Build an AST using the Value Stack

For more complex uses cases, we need to utilize the Value Stack during the parsing process, and build a structure that we can work with programatically. In order to create an AST, we need to push the nodes we are interested in onto the stack when certain rules are matched. I generally prefer to split up the work into 3 separate files:

For example:

# First file
@SuppressWarnings({"InfiniteRecursion"})
@BuildParseTree
public class ThriftAst extends BaseParser<Object> {

    ParserActions actions = new ParserActions();

    /**
     * [37] Literal ::=  ('"' [^"]* '"') | ("'" [^']* "'")
     */
    Rule Literal() {
        return FirstOf(
                SingleQuotedLiteral(),
                DoubleQuotedLiteral(),
                actions.pushLiteralNode());
    }
    
    // ...
}
# Second file
/**
 * Actions for manipulating the parboiled value stack.
 */
class ParserActions {
	
    Action pushLiteralNode() {
        return new Action() {
            @Override
            public boolean run(Context context) {
                LiteralNode node = new LiteralNode(context.getMatch().trim());
                context.getValueStack().push(node);
                return true;
            }
        };
    }
	
    // ...
}
# Third file
public class Nodes {

    //===================================================================
    // Node classes
    //===================================================================

    public static class AstNode extends ImmutableGraphNode {

        public String toString() {
            return String.format("%s:", this.getClass().getSimpleName());
        }

        @Override
        public java.util.List<AstNode> getChildren() {
            return new ArrayList<>();
        }
    }
    
    public static class LiteralNode extends AstNode {
        public String value;

        LiteralNode(String value) {
            this.value = value;
        }
    }

Another thing I would highly recommend is making sure your AST nodes inherit from a common class, and that your base class is one of the types defined in the org.parboiled.trees package. This isn’t required, but utilizing one of these base classes will allow you to take advantage of some additional functionality that was added by the parboiled authors.
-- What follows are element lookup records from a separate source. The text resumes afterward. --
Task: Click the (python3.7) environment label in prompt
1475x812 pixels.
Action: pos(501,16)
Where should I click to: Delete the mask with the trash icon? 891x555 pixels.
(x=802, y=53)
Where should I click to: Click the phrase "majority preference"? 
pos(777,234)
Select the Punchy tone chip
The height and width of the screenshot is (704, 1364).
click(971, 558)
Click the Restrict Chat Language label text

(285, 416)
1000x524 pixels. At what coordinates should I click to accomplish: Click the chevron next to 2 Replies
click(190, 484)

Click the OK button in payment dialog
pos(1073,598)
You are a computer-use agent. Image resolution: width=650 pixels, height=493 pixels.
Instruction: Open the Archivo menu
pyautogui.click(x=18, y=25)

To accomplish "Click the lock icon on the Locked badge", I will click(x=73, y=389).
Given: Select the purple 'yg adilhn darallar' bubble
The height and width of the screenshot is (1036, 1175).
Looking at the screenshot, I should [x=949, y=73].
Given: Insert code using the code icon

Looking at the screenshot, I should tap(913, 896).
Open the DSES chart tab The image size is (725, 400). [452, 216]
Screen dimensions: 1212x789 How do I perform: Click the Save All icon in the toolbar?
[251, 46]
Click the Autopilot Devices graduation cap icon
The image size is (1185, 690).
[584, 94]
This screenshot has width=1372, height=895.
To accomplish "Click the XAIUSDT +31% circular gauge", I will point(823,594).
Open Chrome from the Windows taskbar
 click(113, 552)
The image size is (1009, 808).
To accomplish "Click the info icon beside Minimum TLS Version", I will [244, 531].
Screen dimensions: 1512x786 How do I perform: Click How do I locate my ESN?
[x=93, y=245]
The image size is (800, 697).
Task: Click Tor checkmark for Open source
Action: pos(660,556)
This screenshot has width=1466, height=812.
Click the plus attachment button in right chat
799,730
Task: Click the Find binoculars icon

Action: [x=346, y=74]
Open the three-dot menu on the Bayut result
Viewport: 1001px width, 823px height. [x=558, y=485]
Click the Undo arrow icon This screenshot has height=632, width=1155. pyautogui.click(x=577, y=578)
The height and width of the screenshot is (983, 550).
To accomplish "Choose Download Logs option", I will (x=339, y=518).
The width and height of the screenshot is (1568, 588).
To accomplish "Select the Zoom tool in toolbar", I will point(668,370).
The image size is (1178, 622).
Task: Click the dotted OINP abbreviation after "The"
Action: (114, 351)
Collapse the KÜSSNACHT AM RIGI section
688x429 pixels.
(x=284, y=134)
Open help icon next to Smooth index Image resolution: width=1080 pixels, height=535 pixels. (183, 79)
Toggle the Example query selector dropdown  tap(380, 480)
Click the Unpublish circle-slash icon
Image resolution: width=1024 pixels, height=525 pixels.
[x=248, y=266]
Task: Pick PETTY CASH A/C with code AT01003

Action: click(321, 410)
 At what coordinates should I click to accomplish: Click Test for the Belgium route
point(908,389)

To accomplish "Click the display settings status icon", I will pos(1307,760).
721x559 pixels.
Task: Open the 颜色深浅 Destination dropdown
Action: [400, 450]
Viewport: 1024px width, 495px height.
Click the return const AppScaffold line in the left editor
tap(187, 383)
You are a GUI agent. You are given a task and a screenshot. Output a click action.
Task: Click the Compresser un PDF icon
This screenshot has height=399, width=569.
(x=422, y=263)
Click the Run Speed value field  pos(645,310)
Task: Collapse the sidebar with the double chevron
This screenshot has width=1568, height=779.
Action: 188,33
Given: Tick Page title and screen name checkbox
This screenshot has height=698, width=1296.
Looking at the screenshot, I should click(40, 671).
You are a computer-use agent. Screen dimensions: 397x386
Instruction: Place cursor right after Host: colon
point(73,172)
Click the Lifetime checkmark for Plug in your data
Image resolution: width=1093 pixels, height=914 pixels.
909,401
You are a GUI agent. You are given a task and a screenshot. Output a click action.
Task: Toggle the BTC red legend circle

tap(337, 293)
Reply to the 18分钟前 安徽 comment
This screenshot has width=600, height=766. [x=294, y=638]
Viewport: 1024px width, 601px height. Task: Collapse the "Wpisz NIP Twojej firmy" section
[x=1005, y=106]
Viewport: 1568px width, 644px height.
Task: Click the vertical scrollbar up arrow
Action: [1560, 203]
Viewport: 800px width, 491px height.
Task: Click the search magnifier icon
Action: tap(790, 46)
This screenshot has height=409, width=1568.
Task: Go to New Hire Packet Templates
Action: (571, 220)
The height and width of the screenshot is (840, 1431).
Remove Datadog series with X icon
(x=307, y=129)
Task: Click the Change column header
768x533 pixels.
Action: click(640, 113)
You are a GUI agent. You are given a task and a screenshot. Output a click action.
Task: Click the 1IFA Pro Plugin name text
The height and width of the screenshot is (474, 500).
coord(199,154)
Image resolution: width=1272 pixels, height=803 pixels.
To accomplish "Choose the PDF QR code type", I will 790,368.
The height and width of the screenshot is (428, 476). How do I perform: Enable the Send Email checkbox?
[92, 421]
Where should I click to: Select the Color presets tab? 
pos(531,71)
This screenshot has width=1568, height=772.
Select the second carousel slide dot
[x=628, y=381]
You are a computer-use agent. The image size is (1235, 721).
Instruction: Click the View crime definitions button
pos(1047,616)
For example, in our Thrift parser, all of the AST nodes inherit from ImmutableGraphNode:

public static class AstNode extends ImmutableGraphNode {
    // ...
}

This allows us to use some really cool functions out of the box, without further work. For example, to visualize our AST, we can simply use the GraphUtils.printTree method.

What Now?

Checkout the parboiled library and the java-thrift-parser on Github, and try writing your own parser. It was a huge learning experience for me, and I highly recommend taking on a project with parboiled for anyone interested in building their own parser.